You can also use the current number, but you have to make Python bind it to another name:

def makeActions():
    def make_lambda( j ):
        return lambda x: j * x # the j here is still a name, but now it wont change anymore

    acts = []
    for i in range(5):
        # now you're pushing the current i as a value to another scope and 
        # bind it there, under a new name
        acts.append(make_lambda(i))
    return acts

It might seem confusing, because you often get taught that a variable and it's value are the same thing -- which is true, but only in languages that actually use variables. Python has no variables, but names instead.

About your comment, actually i can illustrate the point a bit better:

i = 5 
myList = [i, i, i] 
i = 6
print(myList) # myList is still [5, 5, 5].

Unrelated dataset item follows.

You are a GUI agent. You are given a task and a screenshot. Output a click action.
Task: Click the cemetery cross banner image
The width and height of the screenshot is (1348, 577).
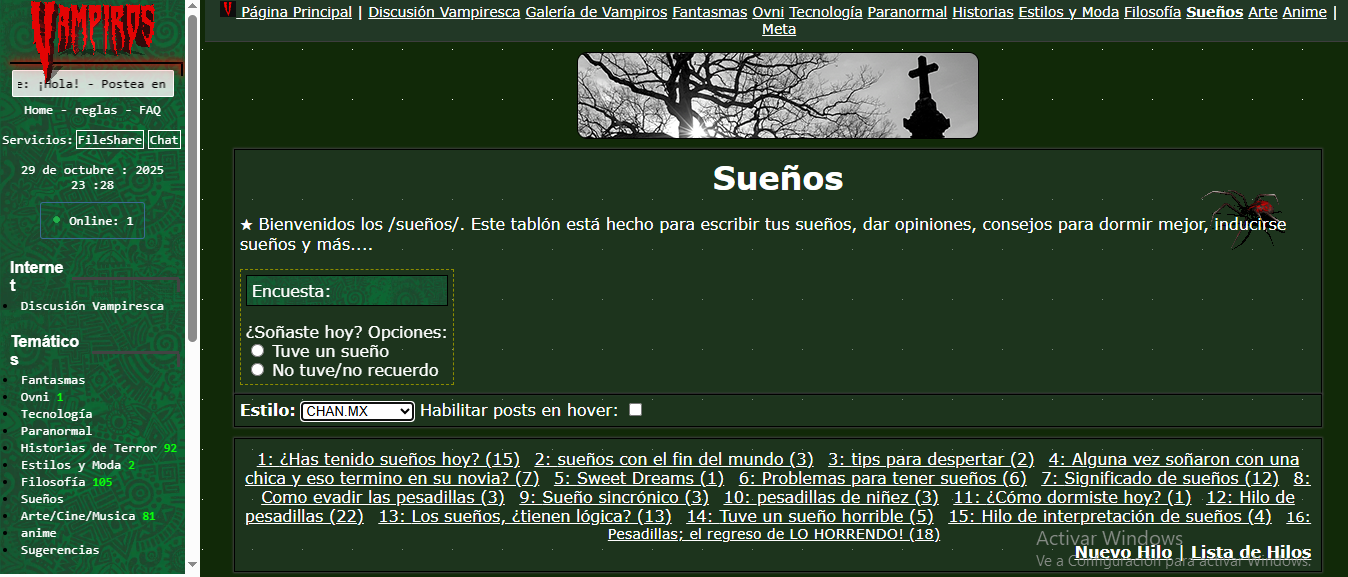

You said you changed i to 6, that is not what actually happend: i=6 means "i have a value, 6 and i want to name it i". The fact that you already used i as a name matters nothing to Python, it will just reassign the name, not change it's value (that only works with variables).

You could say that in myList = [i, i, i], whatever value i currently points to (the number 5) gets three new names: mylist[0], mylist[1], mylist[2]. That's the same thing that happens when you call a function: The arguments are given new names. But that is probably going against any intuition about lists ...

This can explain the behavior in the example: You assign mylist[0]=5, mylist[1]=5, mylist[2]=5 - no wonder they don't change when you reassign the i. If i was something muteable, for example a list, then changing i would reflect on all entries in myList too, because you just have different names for the same value!

The simple fact that you can use mylist[0] on the left hand of a = proves that it is indeed a name. I like to call = the assign name operator: It takes a name on the left, and a expression on the right, then evaluates the expression (call function, look up the values behind names) until it has a value and finally gives the name to the value. It does not change anything.

For Marks comment about compiling functions:

Well, references (and pointers) only make sense when we have some sort of addressable memory. The values are stored somewhere in memory and references lead you that place. Using a reference means going to that place in memory and doing something with it. The problem is that none of these concepts are used by Python!

The Python VM has no concept of memory - values float somewhere in space and names are little tags connected to them (by a little red string). Names and values exist in separate worlds!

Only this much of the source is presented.